Southwest Airlines New Routes Add 9 Flights Starting February 13, 2027
Southwest Airlines new routes added nine new and returning flights to its network, with several starting on February 13, 2027. The additions include service from Buffalo to Miami International Airport and from Columbus to San Juan. Some of the markets have no nonstop service now.
Southwest said it will begin flying from Rochester to Fort Lauderdale, Indianapolis to West Palm Beach, Manchester to Fort Myers, Portland, Maine, to Fort Myers, Providence to Sarasota, Pittsburgh to West Palm Beach and Nashville International Airport to Liberia, Costa Rica. The Nashville route will run weekly and use a 175-seat Boeing 737 MAX 8.
Buffalo and Columbus routes
The Buffalo-to-Miami route gives Southwest entry into a market American Airlines serves seasonally and plans to resume in November. Columbus to San Juan stands out because the market has had no nonstop service at all. Southwest said the route drew 53,000 indirect passengers last year, making it San Juan's ninth-largest unserved domestic market.
Indianapolis to West Palm Beach is one of two markets in the group that currently have no nonstop flights and no scheduled nonstop flights by other carriers in the future. Southwest also said four of the eight markets are currently only served by Breeze Airways. That leaves the airline targeting travelers who have been connecting through other airports or relying on limited seasonal service.
Nashville and Liberia
The Nashville-to-Liberia route covers 1,529 nautical miles each way and will start on February 13. Southwest has flown to Liberia since 2015, and the market drew 11,000 passengers flying indirectly last year, making it the fifth-largest unserved US-Liberia market. Cirium data shows 1.9 million two-way seats in the market in 2026, up 5% from the prior record.

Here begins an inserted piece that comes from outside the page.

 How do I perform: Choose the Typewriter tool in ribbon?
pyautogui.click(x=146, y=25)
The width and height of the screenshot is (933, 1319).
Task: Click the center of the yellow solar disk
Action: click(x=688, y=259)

Southwest is also inaugurating 20 routes in early June, with seven launching on June 4 and 13 more on June 6. The airline's new longest ever nonstop service within the Lower 48 states is among those early-June routes, while the February 13 additions extend service into domestic and leisure markets where nonstop options were thin or absent.
For travelers, the immediate change is simple: the airline is opening bookable service on specific city pairs that currently depend on connections or limited seasonal flying. Passengers in Buffalo, Columbus, Indianapolis and Nashville get the clearest changes, because those routes either fill a gap now or restore a path that had not been available nonstop.